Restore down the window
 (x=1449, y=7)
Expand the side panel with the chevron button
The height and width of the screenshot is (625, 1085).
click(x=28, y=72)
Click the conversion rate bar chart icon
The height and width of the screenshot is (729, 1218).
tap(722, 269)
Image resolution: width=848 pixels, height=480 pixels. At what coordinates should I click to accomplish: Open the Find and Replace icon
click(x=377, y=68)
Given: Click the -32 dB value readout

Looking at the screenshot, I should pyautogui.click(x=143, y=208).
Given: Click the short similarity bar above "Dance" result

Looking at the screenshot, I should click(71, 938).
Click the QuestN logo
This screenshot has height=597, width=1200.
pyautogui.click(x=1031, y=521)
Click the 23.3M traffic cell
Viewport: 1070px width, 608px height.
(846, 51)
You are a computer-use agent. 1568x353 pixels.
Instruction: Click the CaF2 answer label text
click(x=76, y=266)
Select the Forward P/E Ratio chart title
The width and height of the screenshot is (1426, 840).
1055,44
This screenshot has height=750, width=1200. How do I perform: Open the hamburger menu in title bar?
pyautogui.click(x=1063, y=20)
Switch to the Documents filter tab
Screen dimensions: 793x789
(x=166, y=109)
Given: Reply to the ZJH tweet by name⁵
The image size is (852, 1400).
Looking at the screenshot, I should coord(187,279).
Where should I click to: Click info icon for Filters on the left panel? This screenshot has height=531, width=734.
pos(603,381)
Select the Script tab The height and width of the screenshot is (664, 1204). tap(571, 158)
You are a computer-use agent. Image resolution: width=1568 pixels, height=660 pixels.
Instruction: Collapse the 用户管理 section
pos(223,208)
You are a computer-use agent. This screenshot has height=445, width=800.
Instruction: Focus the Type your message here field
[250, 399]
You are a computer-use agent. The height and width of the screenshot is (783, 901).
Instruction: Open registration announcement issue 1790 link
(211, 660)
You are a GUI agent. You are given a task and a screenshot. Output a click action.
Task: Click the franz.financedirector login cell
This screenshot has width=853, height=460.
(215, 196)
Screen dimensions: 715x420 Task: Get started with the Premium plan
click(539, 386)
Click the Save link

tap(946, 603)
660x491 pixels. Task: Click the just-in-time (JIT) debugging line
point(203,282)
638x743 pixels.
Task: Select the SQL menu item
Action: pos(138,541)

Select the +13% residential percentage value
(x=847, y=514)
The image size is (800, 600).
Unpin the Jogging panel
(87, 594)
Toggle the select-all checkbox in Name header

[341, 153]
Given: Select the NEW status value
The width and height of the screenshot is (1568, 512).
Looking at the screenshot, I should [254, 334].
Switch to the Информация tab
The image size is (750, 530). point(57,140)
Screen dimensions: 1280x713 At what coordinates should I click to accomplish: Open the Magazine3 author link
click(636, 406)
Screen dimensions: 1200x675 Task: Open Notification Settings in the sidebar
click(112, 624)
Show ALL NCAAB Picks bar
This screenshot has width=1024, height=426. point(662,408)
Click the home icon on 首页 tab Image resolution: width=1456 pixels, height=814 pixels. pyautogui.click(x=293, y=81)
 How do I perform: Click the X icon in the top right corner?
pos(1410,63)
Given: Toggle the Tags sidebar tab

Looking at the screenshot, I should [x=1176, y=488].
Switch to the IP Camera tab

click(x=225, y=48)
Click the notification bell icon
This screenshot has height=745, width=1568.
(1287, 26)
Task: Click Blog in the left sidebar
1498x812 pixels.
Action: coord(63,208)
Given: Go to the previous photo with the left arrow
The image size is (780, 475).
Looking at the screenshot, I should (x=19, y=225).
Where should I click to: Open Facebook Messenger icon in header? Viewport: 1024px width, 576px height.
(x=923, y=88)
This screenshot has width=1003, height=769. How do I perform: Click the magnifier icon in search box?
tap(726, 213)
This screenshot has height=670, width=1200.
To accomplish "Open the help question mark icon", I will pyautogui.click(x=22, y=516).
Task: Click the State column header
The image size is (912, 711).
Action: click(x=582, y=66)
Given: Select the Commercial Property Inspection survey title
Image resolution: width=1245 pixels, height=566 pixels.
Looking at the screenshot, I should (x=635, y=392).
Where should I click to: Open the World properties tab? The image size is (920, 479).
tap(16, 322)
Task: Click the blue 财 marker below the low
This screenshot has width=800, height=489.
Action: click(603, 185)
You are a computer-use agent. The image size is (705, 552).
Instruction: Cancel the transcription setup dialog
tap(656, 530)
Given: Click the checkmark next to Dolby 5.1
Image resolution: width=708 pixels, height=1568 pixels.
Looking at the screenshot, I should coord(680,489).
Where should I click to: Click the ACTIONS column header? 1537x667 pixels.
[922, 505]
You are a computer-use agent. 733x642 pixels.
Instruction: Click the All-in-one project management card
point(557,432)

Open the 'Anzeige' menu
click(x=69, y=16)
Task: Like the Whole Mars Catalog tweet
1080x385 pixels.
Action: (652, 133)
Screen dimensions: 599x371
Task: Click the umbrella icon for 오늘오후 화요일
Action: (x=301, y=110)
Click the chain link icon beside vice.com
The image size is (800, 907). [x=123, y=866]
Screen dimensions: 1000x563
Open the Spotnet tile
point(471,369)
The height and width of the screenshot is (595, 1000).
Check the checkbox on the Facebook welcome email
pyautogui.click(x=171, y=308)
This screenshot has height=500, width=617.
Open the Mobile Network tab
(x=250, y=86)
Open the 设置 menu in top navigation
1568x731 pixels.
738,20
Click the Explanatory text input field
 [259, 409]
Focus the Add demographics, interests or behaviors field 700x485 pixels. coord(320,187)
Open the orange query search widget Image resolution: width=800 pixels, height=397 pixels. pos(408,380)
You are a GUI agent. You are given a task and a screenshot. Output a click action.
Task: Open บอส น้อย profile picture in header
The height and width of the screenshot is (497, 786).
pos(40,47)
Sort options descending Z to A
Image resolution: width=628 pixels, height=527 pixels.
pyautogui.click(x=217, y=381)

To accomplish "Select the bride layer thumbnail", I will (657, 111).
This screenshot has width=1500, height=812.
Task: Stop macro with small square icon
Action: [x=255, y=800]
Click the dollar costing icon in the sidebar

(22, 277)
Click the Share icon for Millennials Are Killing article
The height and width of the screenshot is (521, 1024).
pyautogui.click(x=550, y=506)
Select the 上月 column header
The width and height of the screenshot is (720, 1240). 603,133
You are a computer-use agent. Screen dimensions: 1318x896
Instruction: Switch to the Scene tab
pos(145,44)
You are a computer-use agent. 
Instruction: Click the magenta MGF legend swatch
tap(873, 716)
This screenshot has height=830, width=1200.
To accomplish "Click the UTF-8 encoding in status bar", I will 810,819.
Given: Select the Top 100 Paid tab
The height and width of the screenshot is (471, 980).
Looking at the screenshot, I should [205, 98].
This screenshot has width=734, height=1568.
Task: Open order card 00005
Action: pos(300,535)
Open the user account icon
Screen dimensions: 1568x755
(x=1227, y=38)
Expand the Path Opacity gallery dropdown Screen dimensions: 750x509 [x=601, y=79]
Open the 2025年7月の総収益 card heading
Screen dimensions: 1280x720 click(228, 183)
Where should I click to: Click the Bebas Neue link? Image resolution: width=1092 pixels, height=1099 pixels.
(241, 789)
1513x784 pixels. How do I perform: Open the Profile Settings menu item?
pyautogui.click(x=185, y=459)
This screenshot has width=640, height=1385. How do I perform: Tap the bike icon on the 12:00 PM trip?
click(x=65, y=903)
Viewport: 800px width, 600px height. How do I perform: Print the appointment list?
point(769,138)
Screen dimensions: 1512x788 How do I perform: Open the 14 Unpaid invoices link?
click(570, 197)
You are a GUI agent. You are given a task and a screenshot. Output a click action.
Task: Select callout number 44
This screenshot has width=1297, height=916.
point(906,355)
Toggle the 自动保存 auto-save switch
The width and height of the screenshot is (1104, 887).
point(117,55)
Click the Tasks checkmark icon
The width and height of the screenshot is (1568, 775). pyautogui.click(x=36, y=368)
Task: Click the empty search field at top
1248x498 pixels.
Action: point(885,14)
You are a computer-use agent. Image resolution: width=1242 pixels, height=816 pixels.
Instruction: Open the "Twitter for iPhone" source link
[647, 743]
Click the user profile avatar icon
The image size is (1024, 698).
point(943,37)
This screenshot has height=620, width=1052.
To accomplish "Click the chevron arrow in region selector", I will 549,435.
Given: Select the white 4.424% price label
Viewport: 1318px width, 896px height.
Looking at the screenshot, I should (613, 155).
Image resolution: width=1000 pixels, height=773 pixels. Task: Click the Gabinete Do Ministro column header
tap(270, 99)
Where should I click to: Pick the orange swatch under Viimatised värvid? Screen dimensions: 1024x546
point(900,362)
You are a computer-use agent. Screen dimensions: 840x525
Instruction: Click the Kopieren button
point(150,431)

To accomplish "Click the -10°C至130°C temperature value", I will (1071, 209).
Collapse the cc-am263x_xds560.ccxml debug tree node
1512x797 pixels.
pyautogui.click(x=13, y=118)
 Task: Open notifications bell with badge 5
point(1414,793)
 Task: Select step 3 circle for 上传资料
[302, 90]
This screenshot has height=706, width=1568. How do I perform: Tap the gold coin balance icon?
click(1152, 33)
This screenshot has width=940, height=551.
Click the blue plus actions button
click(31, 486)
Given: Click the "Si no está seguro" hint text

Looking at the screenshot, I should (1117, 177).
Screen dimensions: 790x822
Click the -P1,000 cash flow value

*-*-*

_To do_. All that belongs in your answer is the stretch of entries above from the line with "Instruction: Click the CaF2 answer label text" through the line with "Switch to the Documents filter tab", printed exactly.

_Response for this exercise_.
Instruction: Click the CaF2 answer label text
click(x=76, y=266)
Select the Forward P/E Ratio chart title
The width and height of the screenshot is (1426, 840).
1055,44
This screenshot has height=750, width=1200. How do I perform: Open the hamburger menu in title bar?
pyautogui.click(x=1063, y=20)
Switch to the Documents filter tab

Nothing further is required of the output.